Sensações violentas obliteravam xiquexiques e mandacarus: essas plantas não se acomodariam junto à grande arapuca levantada em pernas de pau. Senti vontade de chorar. Também não me acomodaria. Vi uma porta aberta, entrei, fui à sala de jantar, farejando o meu povo. D. Clara, a mulher que ia chamar-se D. Clara, sentada numa esteira, dava papa a um menino. Embrulhei-me. E, descobrindo um gato, perguntei de quem era o gato. D. Clara respondeu que era dela. Retirei-me, andei à toa na calçada, procurando José Baía, muitas queixas fervilhando-me no interior. Não me recordava da chegada, não sabia como tinha ido parar ali. Se me esquecessem no meio de surpresas? Precisei recolher-me. Enxerguei outra porta, enveredei por ela, detive-me na sala de jantar, percebi o gato, a esteira, o menino e D. Clara. Tornei a perguntar de quem era o gato e obtive a mesma resposta. Esperei mais algumas palavras. Não vieram — e saí desapontado. Pretendera, referindo-me ao gato, não que D. Clara se contentasse com ele, mas puxasse conversa, falasse nos homens de roupa vermelha e azul, na casa faiscante, nas roseiras.

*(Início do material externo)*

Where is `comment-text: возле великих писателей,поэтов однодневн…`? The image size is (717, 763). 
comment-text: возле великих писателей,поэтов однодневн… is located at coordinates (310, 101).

D. Clara não decifrou o meu intuito. E achei-me na rua, encolhido, murcho. A janela do sobradinho fechou-se. No andar térreo, porém, os sujeitos coloridos mexiam-se com animação, e um deles cantava uma cantiga mole, bamba, muito diferente da de José Baía. Duas ou três velhas surgiram na casa das roseiras. Elas e alguns transeuntes constituíram de chôfre multidão — e a multidão me fascinava e amedrontava. Acercava-me timidamente do sobradinho. Queria ouvir histórias, risadas, cantigas. E queria ausentar-me dali, descalçar-me, ver minhas irmãs, entreter-me com o moleque José. Vaguei na calçada, coxeando, os olhos turvos, as virilhas úmidas. Sentei-me no chão, cansado e infeliz. Encostei-me depois a uma parede e adormeci.